The larger question, however, is how would Obama entice India into the non-proliferation regime given India’s aversion to the Non-Proliferation Treaty and the Comprehensive Test Ban Treaty. Teresita Schaffer, former diplomat and director of the South Asia programme of the Center for Strategic and International Studies of Washington, DC, however, says that as far as the US-India ties in the nuclear field are concerned, they have already taken a solid shape under the civil nuclear agreement. It needs to be seen how Obama builds on the strictures that India has undertaken as part of the civil nuclear agreement.

It is significant that just 10 days before the visit, Prime Minister Manmohan Singh flew to Japan in search of a trade pact and another civil nuclear agreement. It was with Japan that U.S. Special Trade Representative Mickey Kantor indulged in a serious economic war during the Clinton years of 1990s, while Japan enjoyed excellent strategic partnership with the US. Whether India also follows the same pattern of diplomacy of two steps forward and one step backward can be seen as the relationship matures.

Here comes Obama!
Obama will stay at the Taj Mahal Palace in Mumbai. He will address the US-India Business and Entrepreneurship Summit and pay homage to 26/11 victims. He will receive a formal welcome at Rashtrapati Bhavan on November 7 and address a joint session of Parliament the next day.

Issues on the table
Strategy and politics: Concerns regarding Pakistan using U.S. military aid against India or to support militants, Af-Pak policy and Washington’s exit plans, India’s support in balancing the emerging China and a permanent seat for India on the UN Security Council.
Trade and technology: New Delhi wants the U.S. to withdraw sanctions against nuclear technology exports; Washington wants dilution of the nuclear liability law or exemption for U.S. suppliers. India wants assurances of no further proposals from Obama to limit outsourcing.
Defence: Closer military ties, and a larger pie of India’s $30 billion defence procurement plan for Washington.
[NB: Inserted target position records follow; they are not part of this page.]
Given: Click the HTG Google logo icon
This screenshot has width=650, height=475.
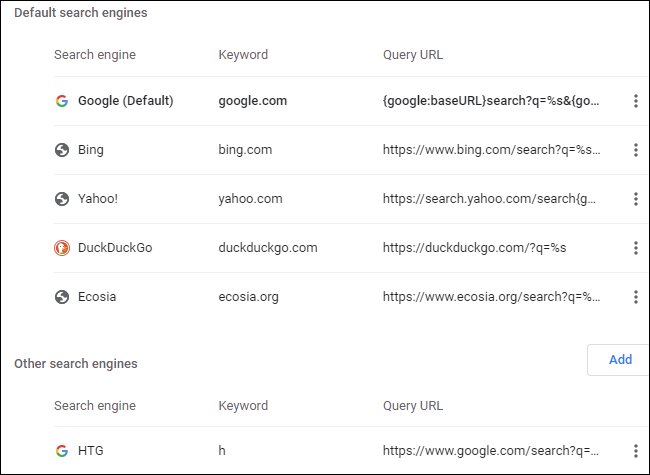Looking at the screenshot, I should [62, 451].
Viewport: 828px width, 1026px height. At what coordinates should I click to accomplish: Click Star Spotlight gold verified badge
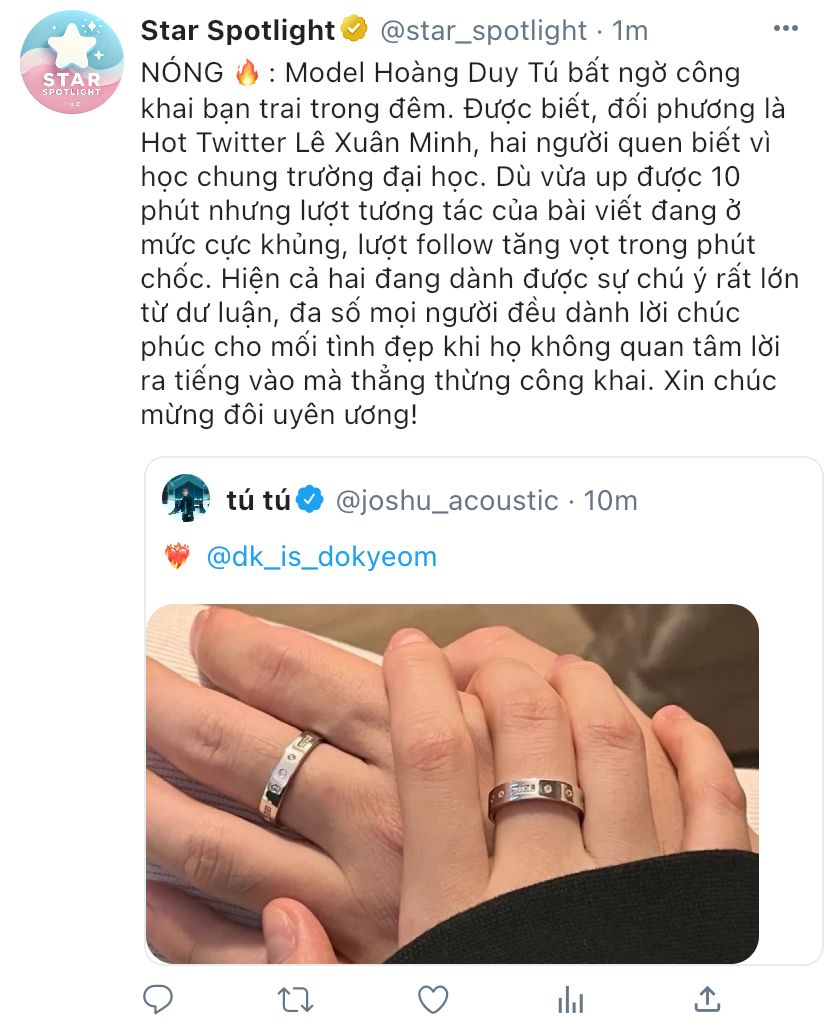(355, 30)
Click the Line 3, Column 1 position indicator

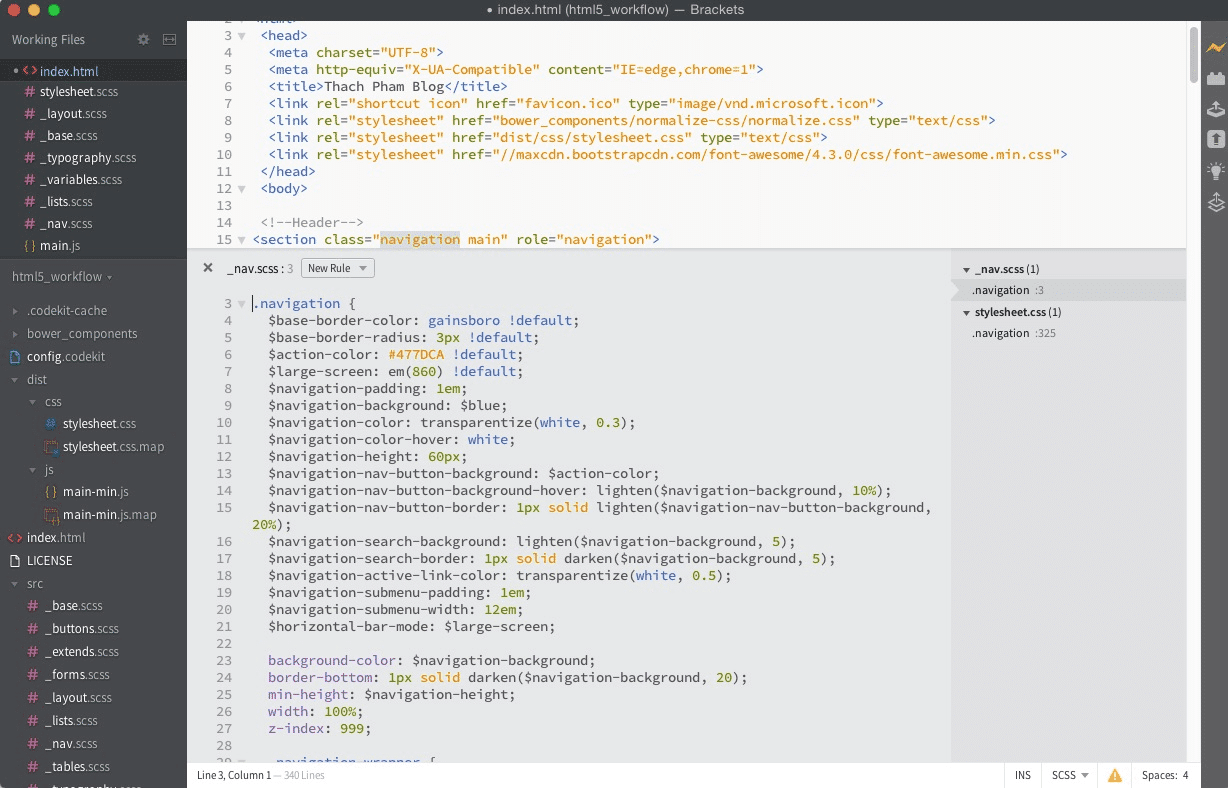coord(233,775)
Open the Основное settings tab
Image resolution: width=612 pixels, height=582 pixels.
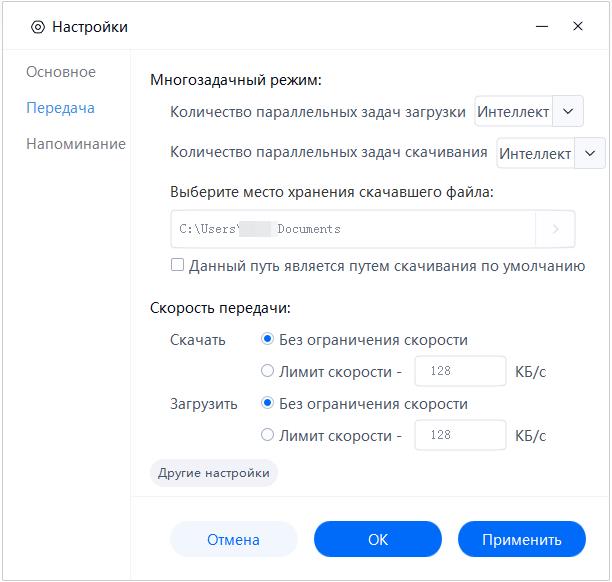61,72
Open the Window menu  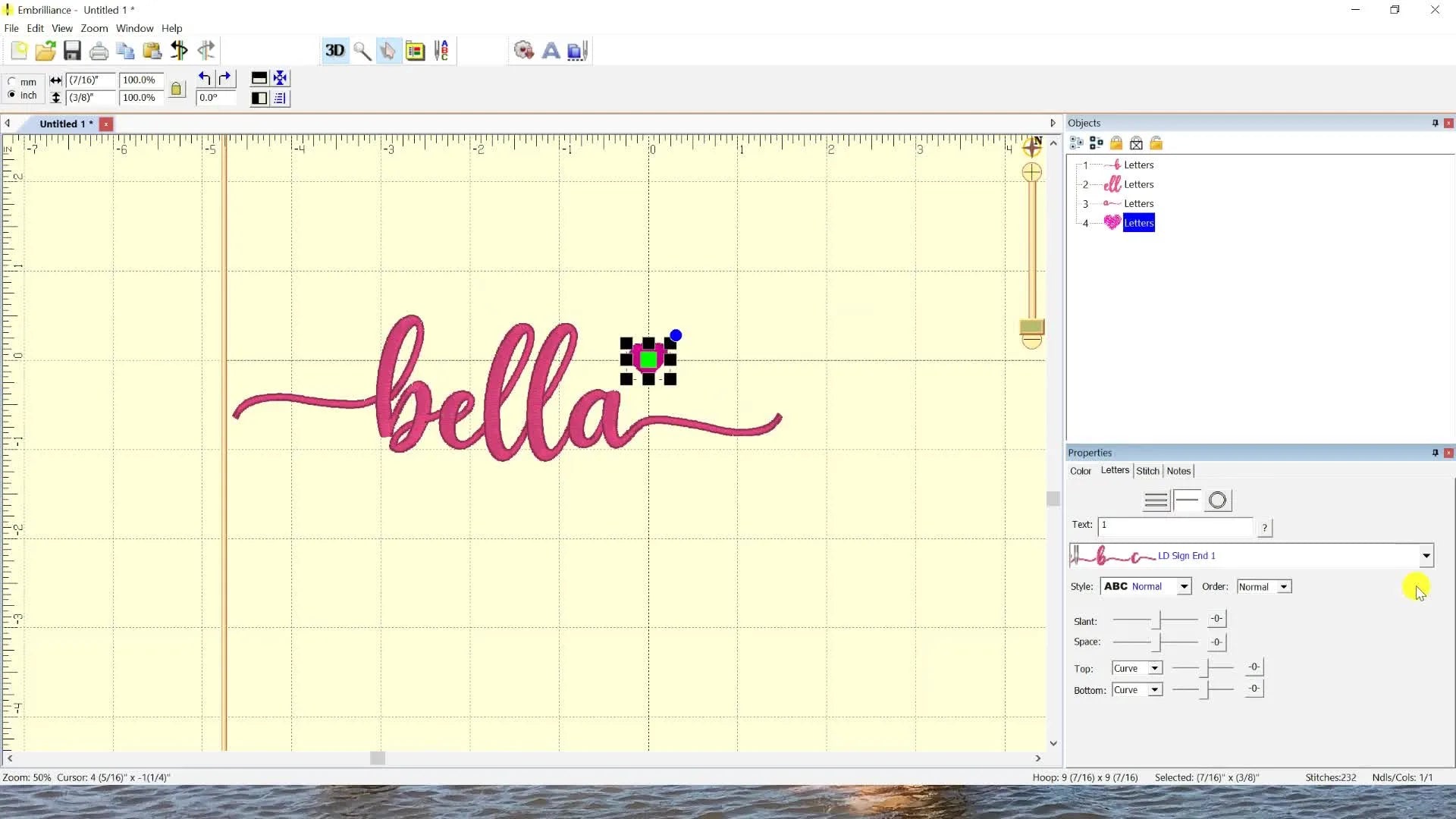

Manmohan-Obama bilateral meetings
April 2, 2009: “Wise” and “wonderful” was how Obama described Singh when they met on the sidelines of the G20 summit, the first time since Obama assumed office. Both leaders called for closer bilateral ties.

Washington, DC
Nov. 24, 2009: Singh’s U.S. visit had Obama reaffirming U.S. commitment to strengthen cooperation, primarily in the implementation of the Indo-US nuclear deal. Afghanistan and climate change were also topics.

Washington, DC
April 12, 2010: Non-proliferation and nuclear security, Afghanistan, food security and poverty reduction were prominent topics in the first of a series of bilateral talks ahead of the Nuclear Security Summit. India’s request for access to 26/11 suspect David Coleman Headley, however, went unanswered, until June.

July 10, 2009: Talked about Pakistan and Hillary Clinton’s visit to India in a quick informal meeting during the outreach meeting of G5 and G8 leaders.

June 28, 2010: Discussed terrorism, global economy and “other areas of mutual concern”. Obama praised Singh saying whenever the Prime Minister spoke, “the whole world listens to him”.